- Opening Delimiter -

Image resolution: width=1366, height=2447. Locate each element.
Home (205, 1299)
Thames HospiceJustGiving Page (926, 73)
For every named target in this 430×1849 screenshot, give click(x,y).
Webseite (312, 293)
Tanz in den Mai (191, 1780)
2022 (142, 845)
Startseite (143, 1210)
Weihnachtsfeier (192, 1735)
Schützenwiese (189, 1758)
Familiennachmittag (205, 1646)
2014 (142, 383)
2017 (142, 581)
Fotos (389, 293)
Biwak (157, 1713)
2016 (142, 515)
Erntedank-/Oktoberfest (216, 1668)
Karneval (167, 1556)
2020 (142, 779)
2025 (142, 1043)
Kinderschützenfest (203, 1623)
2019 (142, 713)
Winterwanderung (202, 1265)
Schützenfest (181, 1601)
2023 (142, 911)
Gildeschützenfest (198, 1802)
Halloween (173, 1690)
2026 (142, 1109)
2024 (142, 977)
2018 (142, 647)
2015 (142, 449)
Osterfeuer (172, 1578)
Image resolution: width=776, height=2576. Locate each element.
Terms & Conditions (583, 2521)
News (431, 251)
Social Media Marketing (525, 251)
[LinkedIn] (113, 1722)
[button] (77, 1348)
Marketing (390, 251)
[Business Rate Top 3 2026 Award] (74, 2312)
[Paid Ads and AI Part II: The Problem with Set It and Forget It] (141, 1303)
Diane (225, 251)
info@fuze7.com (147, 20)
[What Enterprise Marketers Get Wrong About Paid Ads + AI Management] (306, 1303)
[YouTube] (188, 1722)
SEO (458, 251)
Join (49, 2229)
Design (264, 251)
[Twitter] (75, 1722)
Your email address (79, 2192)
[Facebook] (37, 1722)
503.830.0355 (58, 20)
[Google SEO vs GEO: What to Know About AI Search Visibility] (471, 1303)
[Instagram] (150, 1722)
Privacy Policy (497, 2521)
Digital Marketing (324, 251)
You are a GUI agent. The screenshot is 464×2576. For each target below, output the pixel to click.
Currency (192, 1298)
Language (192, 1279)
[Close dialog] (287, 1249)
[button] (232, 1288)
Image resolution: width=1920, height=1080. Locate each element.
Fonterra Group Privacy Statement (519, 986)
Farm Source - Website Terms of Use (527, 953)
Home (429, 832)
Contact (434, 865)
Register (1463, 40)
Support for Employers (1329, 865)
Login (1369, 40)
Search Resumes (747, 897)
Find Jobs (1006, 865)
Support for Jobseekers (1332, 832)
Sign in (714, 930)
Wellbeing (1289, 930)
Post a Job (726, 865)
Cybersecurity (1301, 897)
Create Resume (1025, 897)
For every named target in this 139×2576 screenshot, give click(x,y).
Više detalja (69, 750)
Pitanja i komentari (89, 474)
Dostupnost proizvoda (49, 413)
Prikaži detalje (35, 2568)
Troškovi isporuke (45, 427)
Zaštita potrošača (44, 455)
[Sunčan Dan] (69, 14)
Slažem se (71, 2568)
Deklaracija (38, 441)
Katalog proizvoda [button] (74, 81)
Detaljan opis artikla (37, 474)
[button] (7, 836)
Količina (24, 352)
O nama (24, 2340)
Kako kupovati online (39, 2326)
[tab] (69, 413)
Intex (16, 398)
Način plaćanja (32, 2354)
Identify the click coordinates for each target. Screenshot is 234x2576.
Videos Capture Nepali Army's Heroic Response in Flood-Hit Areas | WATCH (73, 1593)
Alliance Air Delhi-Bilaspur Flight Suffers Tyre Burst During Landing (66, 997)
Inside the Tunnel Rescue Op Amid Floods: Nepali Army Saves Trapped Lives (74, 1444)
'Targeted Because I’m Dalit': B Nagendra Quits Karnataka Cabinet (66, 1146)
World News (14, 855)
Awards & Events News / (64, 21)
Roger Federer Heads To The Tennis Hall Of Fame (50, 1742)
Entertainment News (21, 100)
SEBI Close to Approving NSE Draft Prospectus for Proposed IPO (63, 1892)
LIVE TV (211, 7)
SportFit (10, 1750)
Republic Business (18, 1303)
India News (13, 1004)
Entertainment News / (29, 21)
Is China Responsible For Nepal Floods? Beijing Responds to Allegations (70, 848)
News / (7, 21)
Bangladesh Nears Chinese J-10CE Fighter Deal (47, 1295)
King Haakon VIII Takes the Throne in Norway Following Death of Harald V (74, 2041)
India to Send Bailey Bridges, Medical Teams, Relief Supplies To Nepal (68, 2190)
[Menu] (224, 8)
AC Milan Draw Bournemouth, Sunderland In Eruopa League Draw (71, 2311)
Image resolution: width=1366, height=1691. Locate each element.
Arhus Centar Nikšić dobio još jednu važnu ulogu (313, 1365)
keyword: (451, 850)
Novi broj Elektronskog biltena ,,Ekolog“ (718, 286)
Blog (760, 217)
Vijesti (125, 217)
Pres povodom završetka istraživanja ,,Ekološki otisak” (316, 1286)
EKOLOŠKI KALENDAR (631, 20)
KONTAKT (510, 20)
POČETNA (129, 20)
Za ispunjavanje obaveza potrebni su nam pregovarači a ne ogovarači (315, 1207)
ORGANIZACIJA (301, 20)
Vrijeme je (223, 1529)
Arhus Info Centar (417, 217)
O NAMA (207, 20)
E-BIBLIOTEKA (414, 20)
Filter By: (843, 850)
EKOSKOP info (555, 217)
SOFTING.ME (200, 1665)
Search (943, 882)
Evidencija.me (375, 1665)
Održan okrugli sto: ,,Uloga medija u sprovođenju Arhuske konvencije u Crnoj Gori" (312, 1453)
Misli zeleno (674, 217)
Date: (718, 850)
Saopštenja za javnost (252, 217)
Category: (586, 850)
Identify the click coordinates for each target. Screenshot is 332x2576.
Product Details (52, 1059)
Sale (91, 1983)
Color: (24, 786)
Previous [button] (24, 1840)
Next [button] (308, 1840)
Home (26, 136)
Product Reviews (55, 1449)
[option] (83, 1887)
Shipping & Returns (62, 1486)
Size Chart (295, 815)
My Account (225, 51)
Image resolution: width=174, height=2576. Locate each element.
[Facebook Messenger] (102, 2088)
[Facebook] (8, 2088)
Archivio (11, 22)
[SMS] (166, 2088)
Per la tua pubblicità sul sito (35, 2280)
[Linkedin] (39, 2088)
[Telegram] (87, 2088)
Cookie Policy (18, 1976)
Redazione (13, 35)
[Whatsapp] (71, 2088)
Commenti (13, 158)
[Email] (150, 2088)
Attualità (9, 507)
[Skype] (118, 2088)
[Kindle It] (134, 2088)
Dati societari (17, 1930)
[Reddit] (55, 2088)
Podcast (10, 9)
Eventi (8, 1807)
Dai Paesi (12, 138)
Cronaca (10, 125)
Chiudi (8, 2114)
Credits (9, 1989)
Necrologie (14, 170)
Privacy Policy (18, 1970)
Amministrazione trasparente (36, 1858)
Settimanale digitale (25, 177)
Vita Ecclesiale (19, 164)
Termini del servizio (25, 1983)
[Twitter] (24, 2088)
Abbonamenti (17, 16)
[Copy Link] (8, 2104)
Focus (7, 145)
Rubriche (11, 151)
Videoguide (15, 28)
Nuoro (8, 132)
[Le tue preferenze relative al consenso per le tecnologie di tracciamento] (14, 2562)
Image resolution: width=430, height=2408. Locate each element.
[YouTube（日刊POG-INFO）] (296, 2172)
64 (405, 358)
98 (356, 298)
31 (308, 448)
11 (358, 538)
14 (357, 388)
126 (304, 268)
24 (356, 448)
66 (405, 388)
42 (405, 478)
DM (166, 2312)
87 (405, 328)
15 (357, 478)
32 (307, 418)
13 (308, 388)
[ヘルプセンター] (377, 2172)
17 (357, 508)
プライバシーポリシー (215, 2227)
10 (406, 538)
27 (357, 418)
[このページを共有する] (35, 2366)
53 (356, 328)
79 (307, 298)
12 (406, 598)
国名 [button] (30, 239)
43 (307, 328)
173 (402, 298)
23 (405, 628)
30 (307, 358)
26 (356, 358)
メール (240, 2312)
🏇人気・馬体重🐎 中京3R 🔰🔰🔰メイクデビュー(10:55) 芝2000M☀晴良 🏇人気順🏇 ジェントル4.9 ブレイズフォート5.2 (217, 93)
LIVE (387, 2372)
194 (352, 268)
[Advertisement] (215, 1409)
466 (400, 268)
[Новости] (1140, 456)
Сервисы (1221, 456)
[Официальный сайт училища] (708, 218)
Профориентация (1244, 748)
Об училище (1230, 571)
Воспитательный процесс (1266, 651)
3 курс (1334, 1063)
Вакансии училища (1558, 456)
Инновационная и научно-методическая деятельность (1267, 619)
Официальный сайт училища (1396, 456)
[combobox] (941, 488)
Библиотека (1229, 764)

- Closing Delimiter -

=== Required action ===
From the records above, copy out the line with "14 (357, 388)", the line with "79 (307, 298)", and every line between them, word for word.

=== Exercise response ===
14 (357, 388)
126 (304, 268)
24 (356, 448)
66 (405, 388)
42 (405, 478)
DM (166, 2312)
87 (405, 328)
15 (357, 478)
32 (307, 418)
13 (308, 388)
[ヘルプセンター] (377, 2172)
17 (357, 508)
プライバシーポリシー (215, 2227)
10 (406, 538)
27 (357, 418)
[このページを共有する] (35, 2366)
53 (356, 328)
79 (307, 298)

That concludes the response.